Our patient was a 60-year-old Caucasian woman who presented with recurrent left pneumothoraces. She also had mild scoliosis, an increased metacarpal index and mitral valve prolapse. There was a family history of mitral valve prolapse affecting both her mother and one of her daughters. Her brother has Usher's syndrome. Her parents were first cousins. An initial presumptive diagnosis of Ehlers-Danlos syndrome type IV was made but no confirmatory tests were carried out.

Over the next 10 years, our patient developed further pneumothoraces requiring video-assisted pleurodeses and bullectomy. Serial computed tomography (CT) scans showed the presence of cystic lung disease which was more marked at the bases; and development of mild bronchiectasis (Figure 1). In late 2004, she and her daughter, who was expecting her first child, were seen by clinical geneticists. On examination, it was found that our patient did not exhibit any of the expected complications of Ehlers-Danlos syndrome. The presumptive diagnosis was then reconsidered.

Figure 1
figure 1

Computed tomographic image of our patient's chest showing thin-walled cysts scattered throughout both the lower lobes in her lungs (small arrows) with some mild bronchiectasis (large arrow).
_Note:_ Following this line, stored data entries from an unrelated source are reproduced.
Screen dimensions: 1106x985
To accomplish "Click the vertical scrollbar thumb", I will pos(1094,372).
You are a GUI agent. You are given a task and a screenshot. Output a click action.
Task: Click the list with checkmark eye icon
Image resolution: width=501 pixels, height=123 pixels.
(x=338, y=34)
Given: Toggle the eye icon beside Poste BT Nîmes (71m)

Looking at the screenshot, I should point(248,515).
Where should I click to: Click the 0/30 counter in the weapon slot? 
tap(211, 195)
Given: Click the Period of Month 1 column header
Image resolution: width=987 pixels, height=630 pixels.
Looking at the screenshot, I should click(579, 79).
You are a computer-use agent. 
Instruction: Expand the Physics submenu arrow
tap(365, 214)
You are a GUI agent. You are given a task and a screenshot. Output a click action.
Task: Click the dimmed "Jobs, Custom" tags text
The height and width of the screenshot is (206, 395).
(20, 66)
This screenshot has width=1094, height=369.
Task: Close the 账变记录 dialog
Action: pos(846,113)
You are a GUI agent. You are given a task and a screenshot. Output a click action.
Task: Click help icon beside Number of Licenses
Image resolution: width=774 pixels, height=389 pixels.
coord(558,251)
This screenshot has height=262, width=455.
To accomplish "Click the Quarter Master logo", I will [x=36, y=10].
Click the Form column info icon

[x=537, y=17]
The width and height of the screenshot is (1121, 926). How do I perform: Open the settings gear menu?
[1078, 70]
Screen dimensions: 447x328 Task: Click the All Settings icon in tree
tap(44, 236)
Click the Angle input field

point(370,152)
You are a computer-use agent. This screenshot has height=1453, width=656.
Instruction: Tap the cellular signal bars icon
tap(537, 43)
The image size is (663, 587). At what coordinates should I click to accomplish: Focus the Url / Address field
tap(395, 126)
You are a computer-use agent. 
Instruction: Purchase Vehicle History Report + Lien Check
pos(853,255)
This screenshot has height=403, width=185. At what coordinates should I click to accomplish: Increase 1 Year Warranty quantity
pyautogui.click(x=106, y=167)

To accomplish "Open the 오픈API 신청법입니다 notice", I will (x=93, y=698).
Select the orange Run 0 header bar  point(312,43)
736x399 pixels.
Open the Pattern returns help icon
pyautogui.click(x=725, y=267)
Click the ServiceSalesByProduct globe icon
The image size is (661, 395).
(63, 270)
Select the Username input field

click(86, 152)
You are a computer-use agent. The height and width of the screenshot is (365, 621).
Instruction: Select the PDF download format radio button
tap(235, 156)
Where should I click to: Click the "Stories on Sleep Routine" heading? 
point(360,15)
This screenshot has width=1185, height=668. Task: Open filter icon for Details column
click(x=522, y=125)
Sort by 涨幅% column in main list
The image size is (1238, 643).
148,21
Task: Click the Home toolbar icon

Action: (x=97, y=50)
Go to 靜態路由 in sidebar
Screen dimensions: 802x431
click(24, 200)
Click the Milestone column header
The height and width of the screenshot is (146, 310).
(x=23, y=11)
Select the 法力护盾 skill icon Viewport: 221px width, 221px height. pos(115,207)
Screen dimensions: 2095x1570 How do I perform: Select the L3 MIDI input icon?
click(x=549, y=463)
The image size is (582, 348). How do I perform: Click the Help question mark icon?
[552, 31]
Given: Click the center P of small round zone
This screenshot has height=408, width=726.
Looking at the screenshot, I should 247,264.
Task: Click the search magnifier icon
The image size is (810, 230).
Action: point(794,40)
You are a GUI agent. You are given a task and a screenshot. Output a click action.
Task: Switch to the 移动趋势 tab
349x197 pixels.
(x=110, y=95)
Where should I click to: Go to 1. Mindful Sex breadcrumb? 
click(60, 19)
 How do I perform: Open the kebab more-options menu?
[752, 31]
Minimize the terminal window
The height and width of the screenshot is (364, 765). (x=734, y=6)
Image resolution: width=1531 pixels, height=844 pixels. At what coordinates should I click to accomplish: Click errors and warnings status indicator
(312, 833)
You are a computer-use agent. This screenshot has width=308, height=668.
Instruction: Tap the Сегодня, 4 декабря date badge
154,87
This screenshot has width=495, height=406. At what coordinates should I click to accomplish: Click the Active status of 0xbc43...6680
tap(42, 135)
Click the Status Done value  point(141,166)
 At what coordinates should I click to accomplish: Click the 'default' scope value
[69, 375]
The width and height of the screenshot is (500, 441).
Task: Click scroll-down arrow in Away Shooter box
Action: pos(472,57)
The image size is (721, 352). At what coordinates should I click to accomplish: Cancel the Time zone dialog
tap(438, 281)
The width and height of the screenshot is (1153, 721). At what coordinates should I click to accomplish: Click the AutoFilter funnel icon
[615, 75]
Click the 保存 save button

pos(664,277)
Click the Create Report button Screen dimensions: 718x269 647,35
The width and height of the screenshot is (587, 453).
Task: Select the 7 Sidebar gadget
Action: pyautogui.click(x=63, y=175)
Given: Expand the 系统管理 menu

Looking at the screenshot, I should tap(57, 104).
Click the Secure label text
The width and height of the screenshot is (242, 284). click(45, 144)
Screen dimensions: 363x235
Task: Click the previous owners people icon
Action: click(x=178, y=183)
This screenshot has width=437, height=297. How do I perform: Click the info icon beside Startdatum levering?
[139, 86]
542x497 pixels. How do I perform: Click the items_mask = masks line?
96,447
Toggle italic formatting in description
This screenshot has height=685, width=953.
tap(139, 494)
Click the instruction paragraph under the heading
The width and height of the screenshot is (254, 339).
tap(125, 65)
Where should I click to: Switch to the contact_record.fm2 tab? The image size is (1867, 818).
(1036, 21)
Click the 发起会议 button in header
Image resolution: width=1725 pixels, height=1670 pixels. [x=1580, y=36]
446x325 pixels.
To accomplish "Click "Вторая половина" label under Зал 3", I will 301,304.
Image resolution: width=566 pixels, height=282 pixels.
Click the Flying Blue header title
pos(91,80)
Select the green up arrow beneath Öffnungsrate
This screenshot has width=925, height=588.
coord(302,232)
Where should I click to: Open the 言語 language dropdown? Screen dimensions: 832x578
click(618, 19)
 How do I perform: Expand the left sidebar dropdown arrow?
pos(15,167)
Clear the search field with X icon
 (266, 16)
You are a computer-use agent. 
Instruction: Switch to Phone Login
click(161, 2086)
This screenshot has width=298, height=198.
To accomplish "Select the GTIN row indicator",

Our patient was noted to have pale, flat macules over her face and forehead (Figure 2), which had been present for at least 10 years. In conjunction with the recurrent pneumothoraces, this was suggestive of BHDS. A biopsy of a lesion from her neck confirmed the presence of a fibrofolliculoma, a characteristic skin finding. An abdominal CT scan (Figure 3) revealed a 1.7 cm lesion in the lower pole of the left kidney (T1 N0 M0). This was excised in a partial nephrectomy and was found to be a hybrid oncocytoma. The tumor was a 20 × 16 × 15 mm well-circumscribed, solid lesion with a macroscopically clear margin of 2 mm at the closest point. Microscopically, the nodule was predominantly composed of oncocytes interspersed with a smaller proportion of clear cells with uniform nuclei, and with focal cyst formation. The pathological stage was pT1a. Germline mutation analysis of the folliculin (FLCN) gene by polymerase chain reaction and sequencing identified a pathogenic mutation c.2052-2053 del, p.GlnfsX in exon 14. The mother of our patient and our patient's daughter carry the mutation and have fibrofolliculomas but no other phenotypic features. Our patient remains well and no further renal tumors have been detected.

Figure 2
figure 2

Multiple pale, dome-shaped macules over our patient's face. Histologically these were found to be fibrofolliculomas, the characteristic skin lesion of Birt-Hogg-Dubé syndrome.

Figure 3
figure 3

Contrast-enhanced computed tomographic image of the abdomen showing a 1.7 cm non-enhancing lesion in the lower pole of the left kidney (arrow). This was excised by partial nephrectomy and found to be a hybrid oncocytoma, a tumor which is typical of Birt-Hogg-Dubé syndrome.


In 1977, Drs Birt, Hogg and Dubé described 15 adults in a kindred of 70 who developed skin lesions which came on after the age of 25. They had multiple, small, dome-shaped papular skin lesions over the scalp, forehead, face and neck, and with scattered lesions observed on the chest and back [1]. Histologically, these were confirmed to be fibrofolliculomas and trichodiscomas, which are benign hamartomas of the hair follicle. Acrochordons (skin tags) were frequently associated as well, and this triad of skin lesions became known as BHDS. More recently, it has been suggested that these three lesions represent a spectrum of the same lesion, namely the fibrofolliculoma [2].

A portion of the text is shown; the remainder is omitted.